Aim of the task
How many lines in the material below contain the string "width", with case counting? Reply with the number alone.

(Data items)
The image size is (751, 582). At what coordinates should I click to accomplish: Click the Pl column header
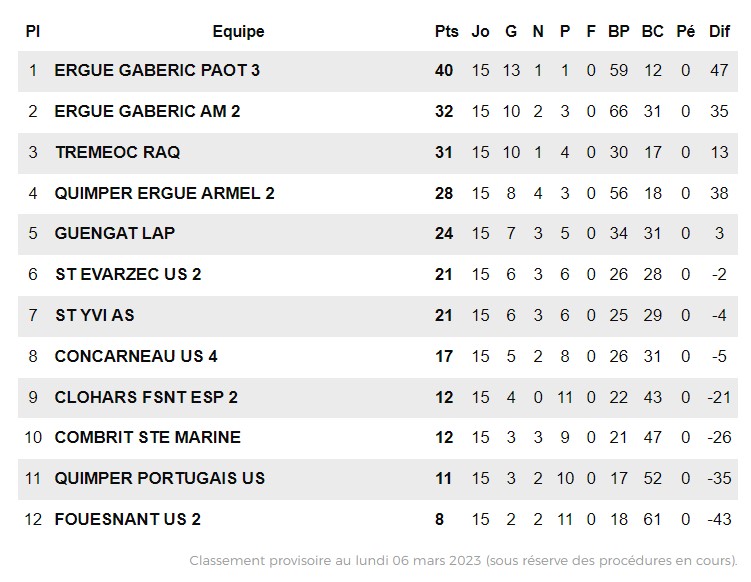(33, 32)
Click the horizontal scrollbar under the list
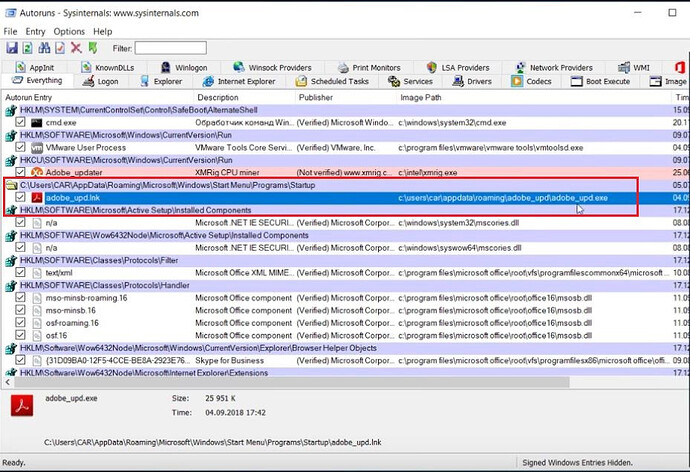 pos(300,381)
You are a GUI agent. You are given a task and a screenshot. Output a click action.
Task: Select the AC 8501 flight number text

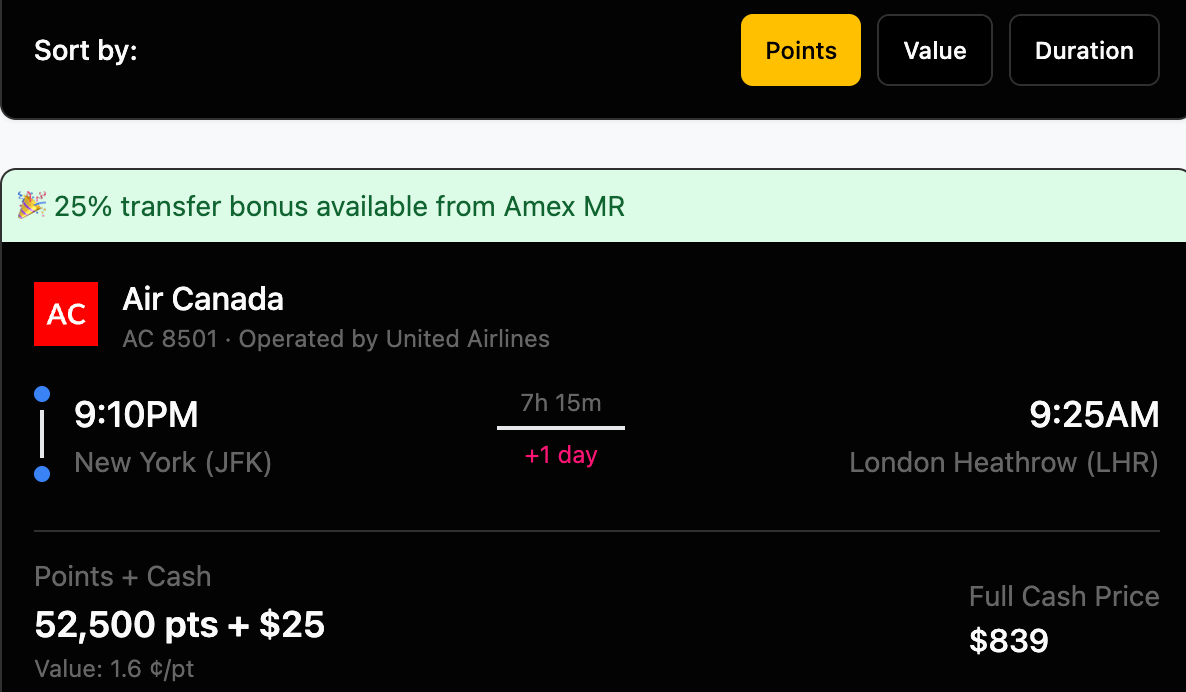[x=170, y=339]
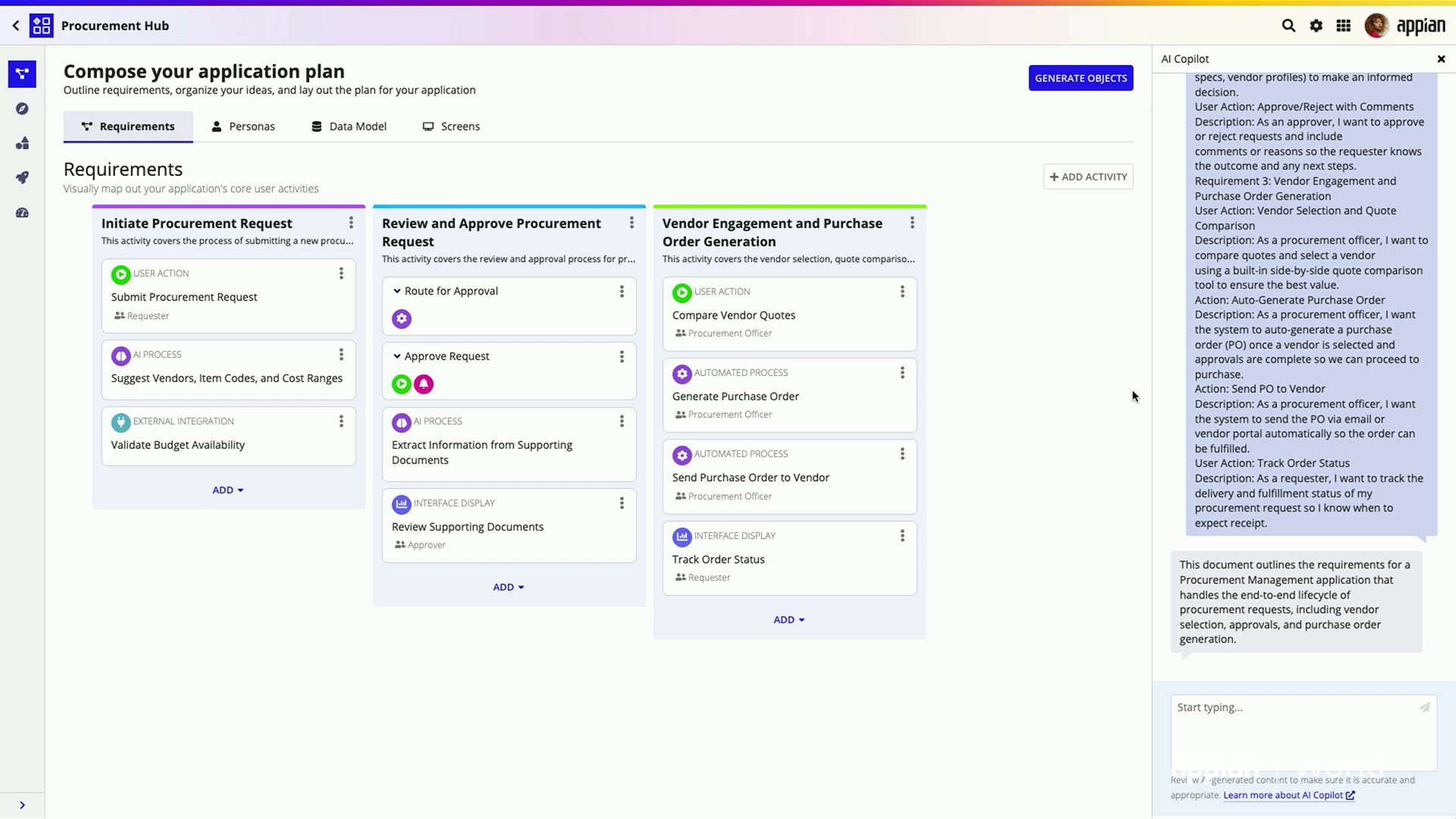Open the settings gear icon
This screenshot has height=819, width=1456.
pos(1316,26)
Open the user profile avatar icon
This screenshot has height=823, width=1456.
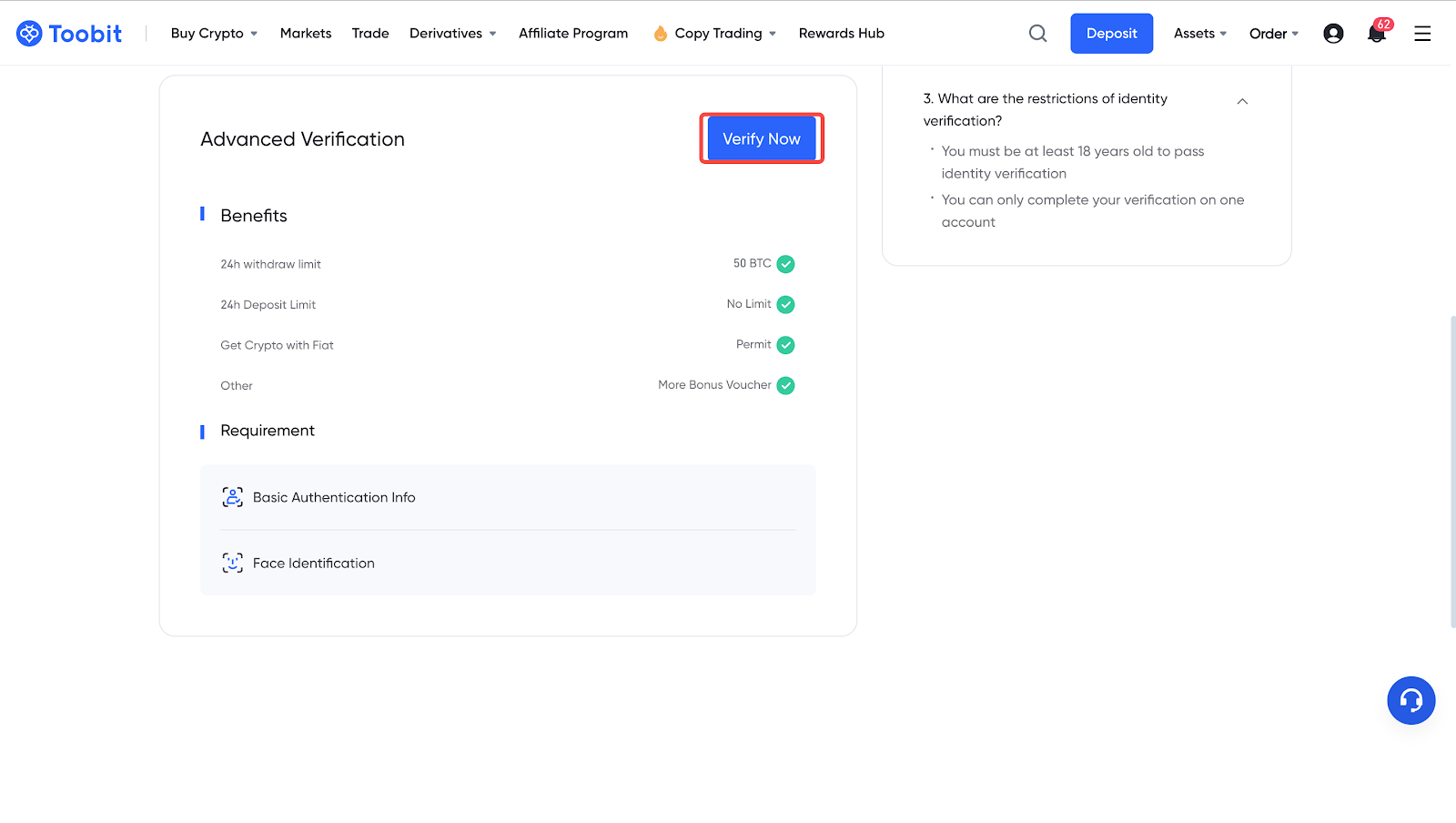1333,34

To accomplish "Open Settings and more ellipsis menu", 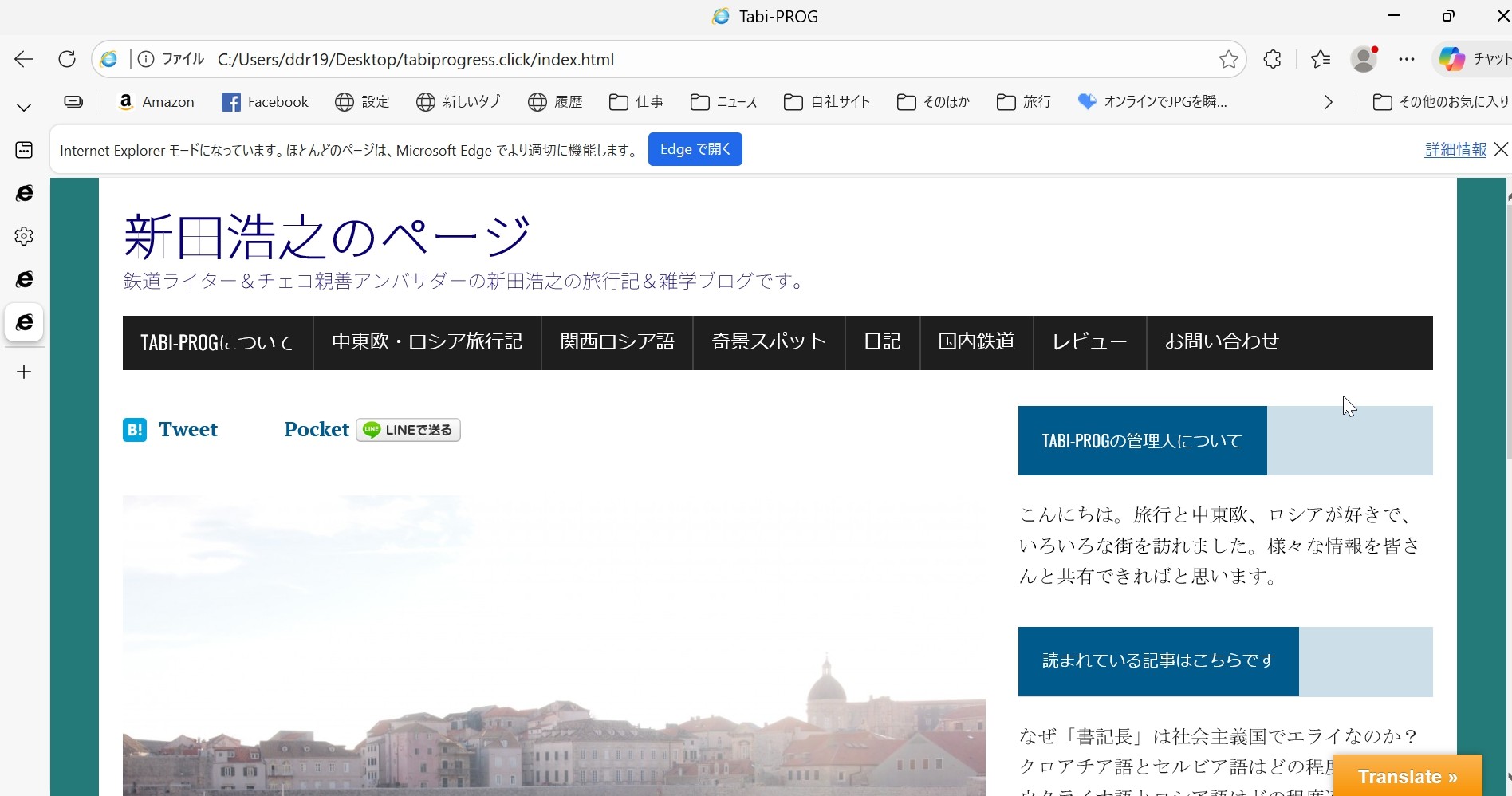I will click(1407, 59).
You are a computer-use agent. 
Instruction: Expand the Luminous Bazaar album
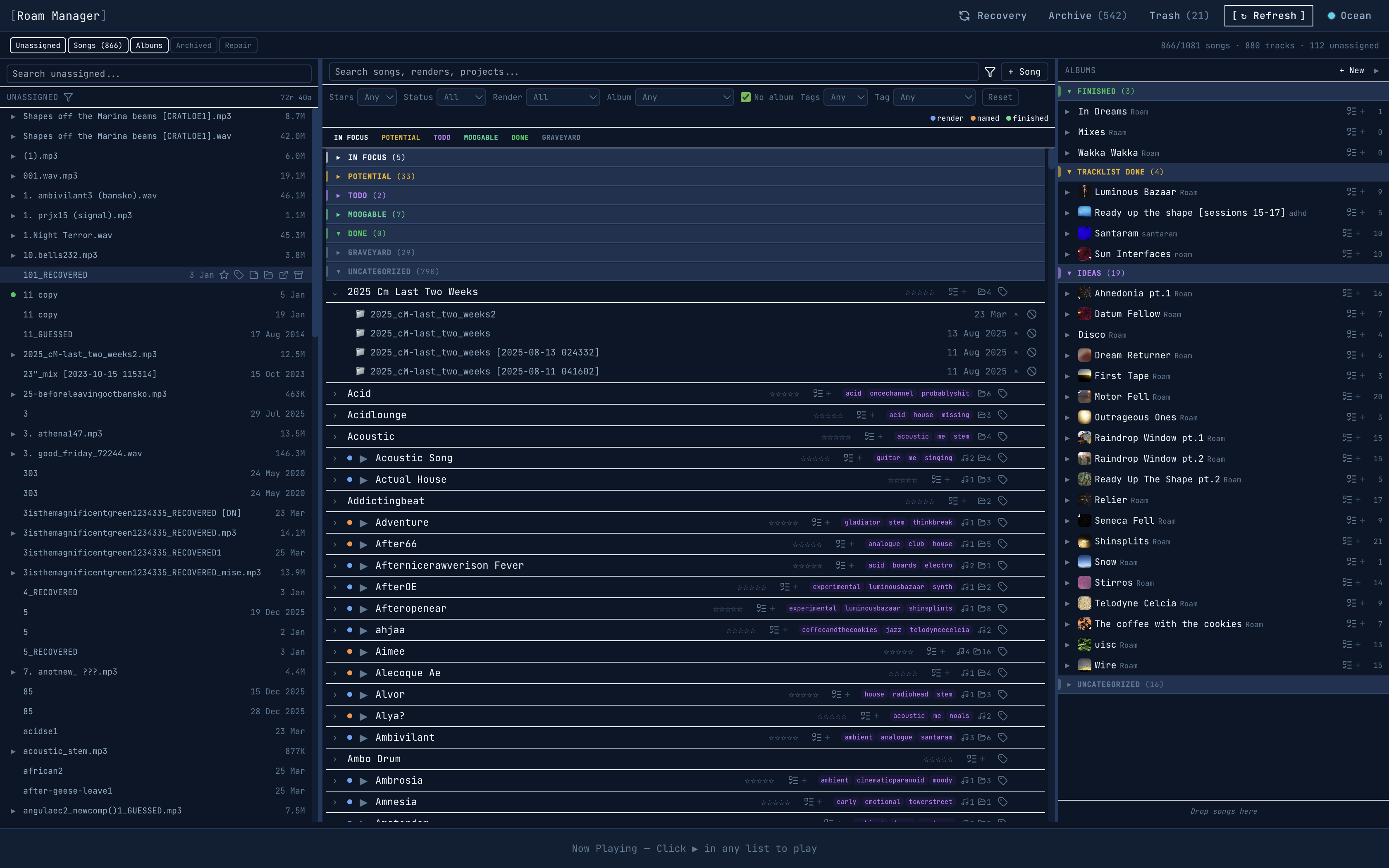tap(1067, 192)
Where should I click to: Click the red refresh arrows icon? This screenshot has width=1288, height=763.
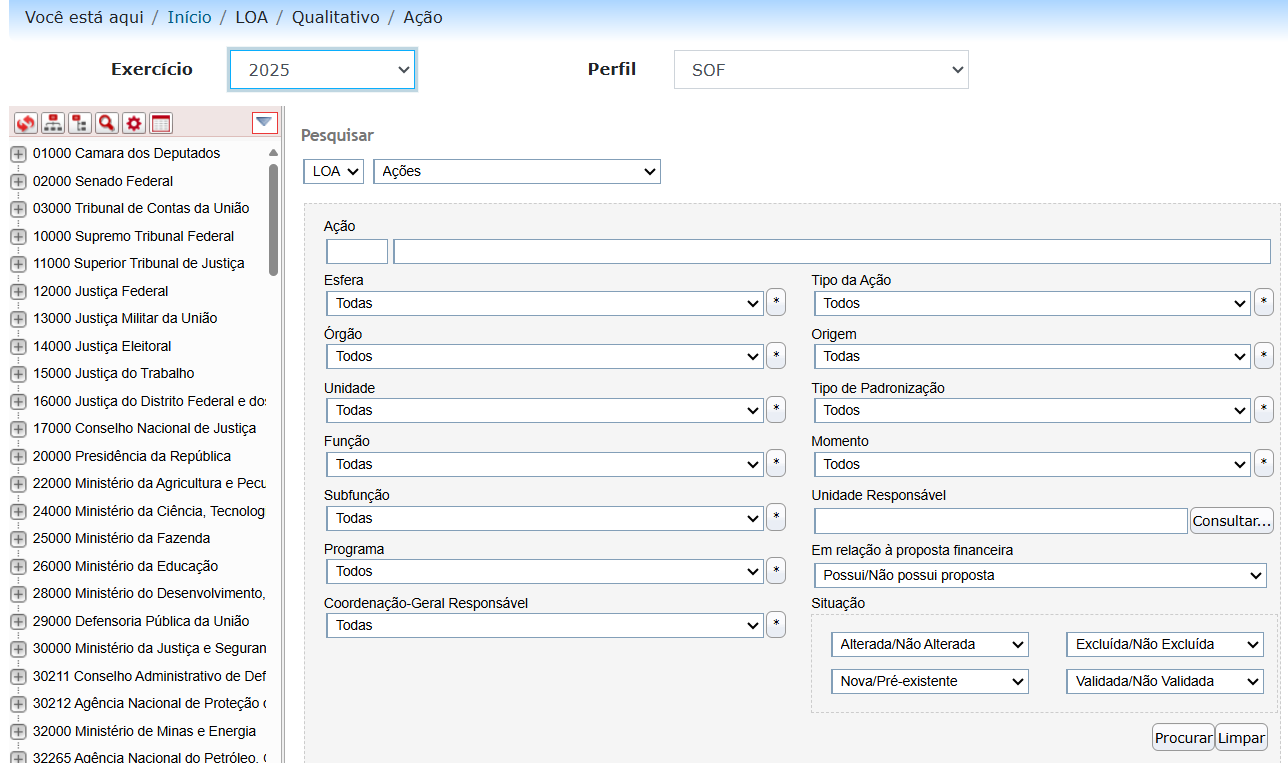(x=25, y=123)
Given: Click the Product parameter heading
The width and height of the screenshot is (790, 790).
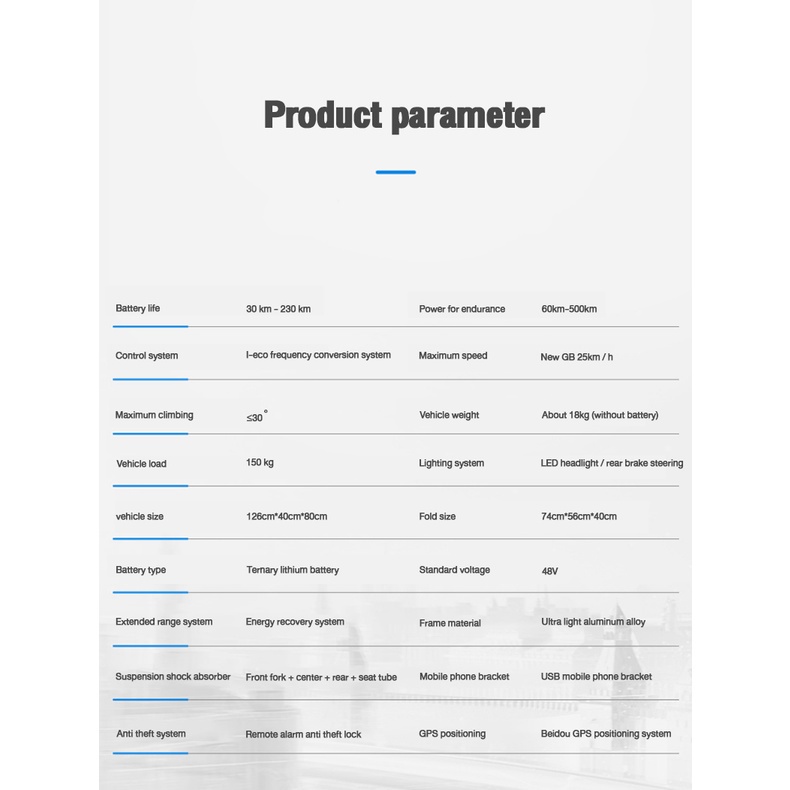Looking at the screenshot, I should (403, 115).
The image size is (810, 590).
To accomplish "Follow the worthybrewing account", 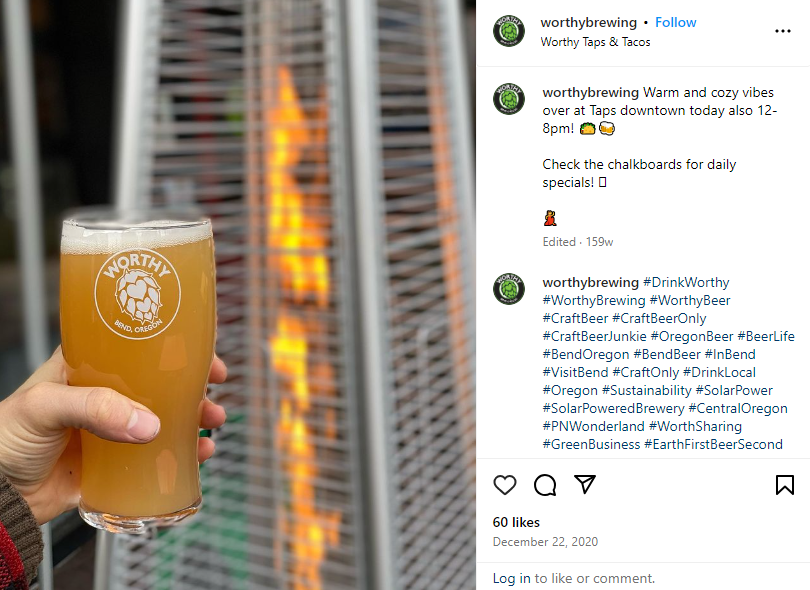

Result of the exercise
4